Di era digital seperti sekarang ini, di mana platform media sosial mendominasi kehidupan kita, muncul fenomena baru yang disebut book shaming. Book shaming merujuk pada tindakan merendahkan atau mencemooh seseorang berdasarkan pilihan membacanya atau bahkan ketiadaannya.
Permasalahan Book Shaming
Ada beberapa pemicu yang terjadinya book shaming dalam masyarakat. Pertama, stereotipe terkait genre buku menjadi salah satu pemicu utama. Beberapa genre, seperti buku roman atau fiksi populer, seringkali dianggap rendah atau dianggap sebagai bacaan ringan. Stereotipe semacam ini menyebabkan orang-orang yang membaca genre tersebut menjadi sasaran ejekan atau cemoohan. Kedua, ketidaksepahaman tentang minat bacaan orang lain juga dapat menjadi pemicu. Kurangnya pengetahuan tentang beragam genre dan minat bacaan individu dapat menyebabkan ketidak pengertian dan sikap merendahkan terhadap pilihan bacaan orang lain. Selain itu, adanya tekanan sosial untuk membaca buku-buku populer atau “klasik” tertentu juga dapat memicu book shaming. Ketika seseorang tidak mengikuti tren bacaan yang sedang populer, mereka dapat dianggap tidak berpendidikan atau ketinggalan zaman oleh orang lain. Semua pemicu ini berkontribusi pada terjadinya book shaming dalam masyarakat kita.
Book shaming muncul dalam berbagai bentuk, seperti mengolok-olok individu karena membaca genre tertentu yang dianggap “rendah mutu” atau menghina mereka yang tidak memiliki minat membaca sama sekali. Hal ini menyebabkan individu merasa malu atau merasa rendah diri atas pilihan bacaan mereka. Selain itu, book shaming juga seringkali menciptakan pandangan superioritas di antara mereka yang menganggap diri mereka sebagai pembaca yang lebih “sophisticated” atau lebih pintar. Semua ini menyebabkan pembatasan pada variasi bacaan dan pengalaman literasi yang seharusnya dinikmati oleh semua orang.
Dampak Negatif
Book shaming memiliki dampak negatif yang signifikan pada masyarakat membaca. Pertama, hal ini dapat menghambat minat dan kecintaan terhadap membaca pada individu yang merasa tertekan atau dihakimi. Sebagai akibatnya, potensi pengembangan keterampilan literasi dan daya pikir kritis mereka mungkin tidak terwujud. Kedua, book shaming menciptakan persepsi negatif terhadap membaca di kalangan masyarakat secara umum. Hal ini dapat mengurangi minat membaca pada generasi muda dan menghalangi penyebaran budaya membaca yang sehat dan produktif.
Mengatasi Book Shaming
Penting untuk mengatasi book shaming dan mempromosikan lingkungan membaca yang inklusif. Pertama, kita perlu mengubah sikap dan sikap kita terhadap pilihan bacaan orang lain. Tidak ada jenis buku yang lebih baik atau lebih buruk daripada yang lain, dan setiap individu memiliki preferensi dan minat yang berbeda. Kedua, penting untuk menghargai keragaman bacaan dan menghormati kebebasan individu untuk memilih apa yang ingin mereka baca. Ketiga, menciptakan komunitas membaca yang mendukung, seperti klub buku atau forum online, di mana orang dapat berbagi dan mendiskusikan minat bacaan mereka tanpa takut dihakimi atau direndahkan.

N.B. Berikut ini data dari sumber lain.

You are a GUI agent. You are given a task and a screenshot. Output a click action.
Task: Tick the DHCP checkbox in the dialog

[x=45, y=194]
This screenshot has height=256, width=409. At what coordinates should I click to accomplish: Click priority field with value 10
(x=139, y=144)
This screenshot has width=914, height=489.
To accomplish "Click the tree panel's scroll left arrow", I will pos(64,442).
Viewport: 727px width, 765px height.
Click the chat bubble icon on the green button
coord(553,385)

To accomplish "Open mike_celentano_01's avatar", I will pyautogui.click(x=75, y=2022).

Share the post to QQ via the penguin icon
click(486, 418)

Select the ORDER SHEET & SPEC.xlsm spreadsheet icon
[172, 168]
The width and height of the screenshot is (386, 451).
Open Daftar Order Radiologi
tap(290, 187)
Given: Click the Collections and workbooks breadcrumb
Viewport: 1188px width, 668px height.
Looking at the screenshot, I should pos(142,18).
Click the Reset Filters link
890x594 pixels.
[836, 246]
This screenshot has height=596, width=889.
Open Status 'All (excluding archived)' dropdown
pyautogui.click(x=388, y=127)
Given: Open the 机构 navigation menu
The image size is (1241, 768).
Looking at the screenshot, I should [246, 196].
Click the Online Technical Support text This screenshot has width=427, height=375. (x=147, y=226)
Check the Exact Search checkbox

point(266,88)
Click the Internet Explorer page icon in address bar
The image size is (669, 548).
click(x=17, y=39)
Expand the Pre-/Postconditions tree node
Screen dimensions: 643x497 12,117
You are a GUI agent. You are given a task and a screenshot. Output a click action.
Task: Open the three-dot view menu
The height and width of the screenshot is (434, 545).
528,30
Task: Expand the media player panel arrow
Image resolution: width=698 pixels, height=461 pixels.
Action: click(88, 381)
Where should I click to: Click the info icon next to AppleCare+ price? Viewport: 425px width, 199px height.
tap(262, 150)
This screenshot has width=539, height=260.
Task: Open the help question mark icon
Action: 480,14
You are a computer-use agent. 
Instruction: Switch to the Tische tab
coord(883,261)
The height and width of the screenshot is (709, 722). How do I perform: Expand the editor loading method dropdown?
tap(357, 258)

Book shaming merupakan fenomena yang merugikan dan menghambat perkembangan minat membaca dan keterampilan literasi. Dalam rangka menciptakan masyarakat yang lebih inklusif dan berdaya baca, penting bagi kita untuk memahami dampak negatif dari book shaming dan berusaha untuk mengatasi sikap negatif tersebut.
Dengan menghormati pilihan bacaan orang lain, menghargai keragaman bacaan, dan menciptakan lingkungan membaca yang mendukung, kita dapat membantu membangun masyarakat yang lebih terbuka, kreatif, dan penuh pemahaman.